Contracts in the Real World and the Law School Curriculum

[Like Jake Linford's post, this is a cross post from Concurring Opinions, which had an online symposium about Professor Cunningham's book, Contracts in the Real World.  I previously blogged about the book here.]

There’s been a lot of noise recently about the law school curriculum and real world training. In contracts courses, that typically means that we should give students experience reviewing and drafting actual agreements. I think there’s another aspect of training that we need to provide students, and that’s to show them the relevance of the cases we assign from musty books, and show them how to apply those cases to new fact patterns. That’s where Professor Cunningham’s book comes in. It is chock full of fun contracts disputes ripped out of today’s headlines. Of course there’s the People magazine allure of reading about celebrities and their unreasonable demands and unbelievable predicaments. Cunningham’s book tells tales of love children and blackmail, bad bets and bad defenses. It was so entertaining that I almost felt guilty reading it – which makes me think that my students will enjoy the engaging tales and humorous anecdotes just as much as I did. Cunningham does a great job of weaving old cases with new ones, and new cases with newer ones. In showing how everything old is new again, Cunningham wages a strong case that contract law is alive and well. It made me feel that my chosen subject area was relevant and timely – and interesting. Sure, Contracts as a 1L course may not have the sex appeal of Con Law, or the life-and-death importance of Crim Law, but Cunningham shows that the subject can be intriguing just the same.

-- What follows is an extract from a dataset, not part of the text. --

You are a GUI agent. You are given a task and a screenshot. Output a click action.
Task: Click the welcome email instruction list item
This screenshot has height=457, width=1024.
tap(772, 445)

 As Professor Collins put it (better and more eloquently) in his post, what makes this book unique is not just its readability but that it places contracts within their business context. For students who haven’t yet worked on a deal or negotiated a contract, it helps them to understand abstract concepts to have some sort of setting, something they can imagine. When that setting is one that they’ve read about in the paper or heard in the news, it just makes it more fun.

I did have one minor quibble with the book, and it’s that Cunningham’s “alive and well” view of contracts was misleading with respect to one infamous case. Yes, I’m talking about the quick gloss given to ProCD (and by extension, the slew of cases that followed in its wake). Cunningham provides what could be interpreted as a rationale for ProCD, but I wish he would have been a bit more critical. I’m not so sure that the case can be justified doctrinally – Easterbrook’s whole bit about ProCD being the master of the offer and the notice of terms in a box – it stretches the truth a bit much. I’m not quibbling with the result in the case so much as the rationale, and I think the rationale matters for the simple reason that it establishes precedent. Precedent that’s been followed by too many other courts even where the facts don’t warrant it. The court in ProCD could have enforced the contract against Zeidenberg under a quasi-contract theory or maybe an unfair competition claim (although I can’t recall off hand whether ProCD ever raised either). But it didn’t, and now we’re stuck with rolling contracts and the contracting of everything online. But Cunningham comes around in the next section when he acknowledges the challenges of applying old doctrine to new encounters. He comes down hard against those who would make blanket statements that website privacy policies cannot be contracts. As Cunningham notes, “They can be enforceable contracts or promises when meeting traditional tests of manifested intention, assent, and either consideration or reliance.” I couldn’t agree more.

Contracts in the Real World does what may seem impossible to wary 1Ls – it makes an old topic like Contract law seem dynamic, fun - and relevant.